We were having a lovely morning. First stop was a visit with Santa. Delightful. Second stop a 10am showing of The Muppets downtown for Disney employees and their families (yes, my husband works for Disney!). The Muppet Movie was...delightful! Third stop, the cafe in Pike Place Market that Addison lovingly refers to as "Breakfast Anytime" even though that is not its real name. Delight....suddenly the world turned dark. I looked across the table and listened to Addison as I watched the expression on his face change from delight to the great shadow of worry.
What's wrong Pook? When I die, will it be a blank screen? I don't want to die and have it be a blank screen! Then there was lip quivering and there were tears. From me and from him! I don't know where it came from but out of the blue there it was. My husband and I assured him that when he died it would certainly not be a blank screen. He asked -
How do you know??! How do you know for sure? I am glad my husband was there. Between the two of us I think we cobbled together some calming words. My husband explained that everyone's death was special and unique just like their birth. What happened after a person died was unique to each person. I told Addison that everyone has a life energy that goes back into something else when they die but we couldn't really predict what that would be.

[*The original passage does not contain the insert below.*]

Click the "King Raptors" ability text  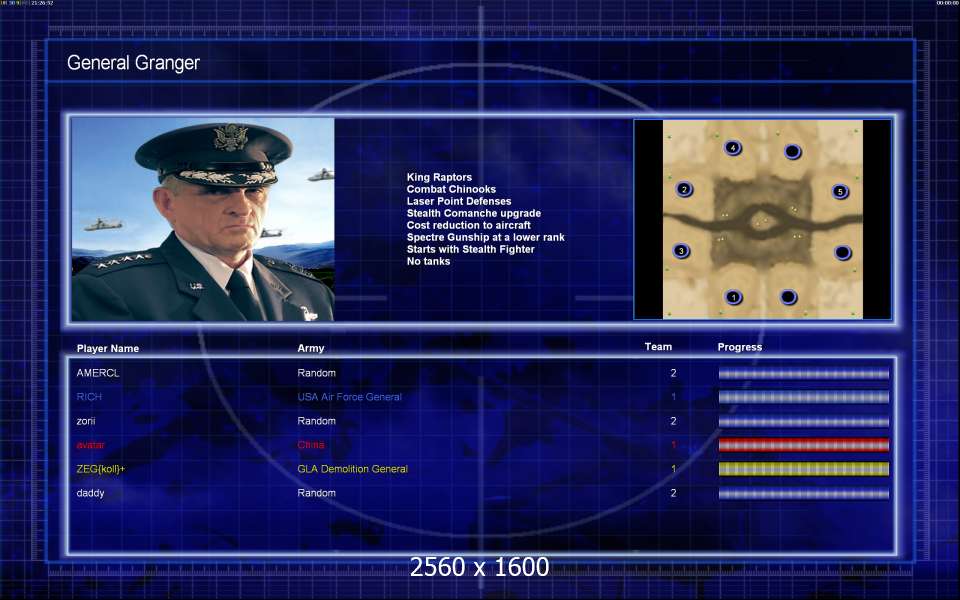tap(439, 177)
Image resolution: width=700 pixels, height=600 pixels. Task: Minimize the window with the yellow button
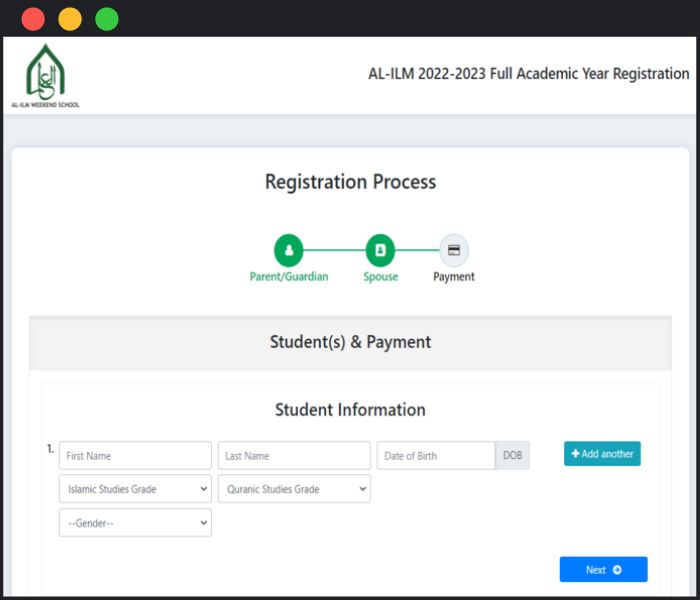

Could my life energy come back in another person? Absolutely! Then that is would I would do. I would put my life energy back into my body and come back as me. When my life energy comes back a second time, I don't want to have diabetes. There I was at Breakfast Anytime, happy to be seated in a discreet part of the room so I didn't get too many stares as the tears streamed down my face. Addison doesn't talk about his diabetes too much so to hear him say this just really made my heart ache. I haven't cried about diabetes in a loooooooong time. Maybe, just like Addison, I put on my brave face most days but that wish to make this disease go away and the worry about what could go wrong is always there.
5 comments:
oh poor sweet boy! reading this made me cry too. I hate how diabetes is like a slap in the face from the emotional side sometimes. HUGS to you
Hugs. I hate that our little ones have questions like that. Just recently, Adam asked me out of the blue if there was no insulin left in the world, would he die? Ugh. I love how you guys answered, though. I'll have to remember that. :)
Oh fuck. (Sorry to swear but that's my honest reaction, english accented too!). Those conversations are hard, hard, hard. And most especially coming after the sweetness of a Disney experience. Blimey, they choose their moments, don't they?! Sounds like Chris did a great job, I will be quoting him when thee questions arise in my life. And they will.

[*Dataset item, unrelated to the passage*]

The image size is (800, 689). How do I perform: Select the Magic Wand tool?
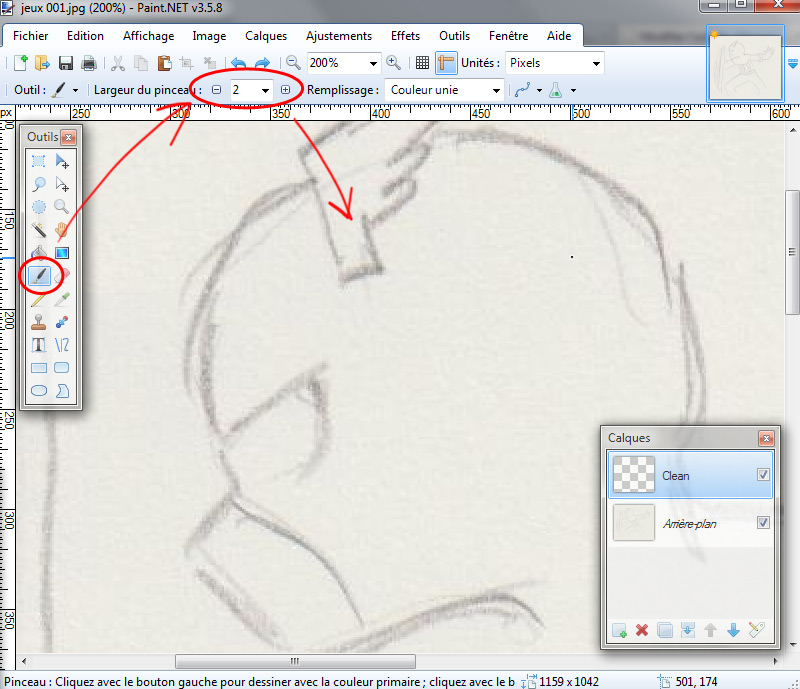point(38,229)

Love and huge hugs to you all. xxx
oye, glad you were there with the Hubby to talk about this deep topic. Your Addison is quite the thinker. Hope your holidays are off to a terrific start!
wow, what a heavy experience. i'm so glad you were there as a family to deal with it and i love your responses.
when my daughter was 10 she told me she would probably adopt because she didn't want her baby to possibly grow up and have diabetes. it was heartbreaking in a similar way.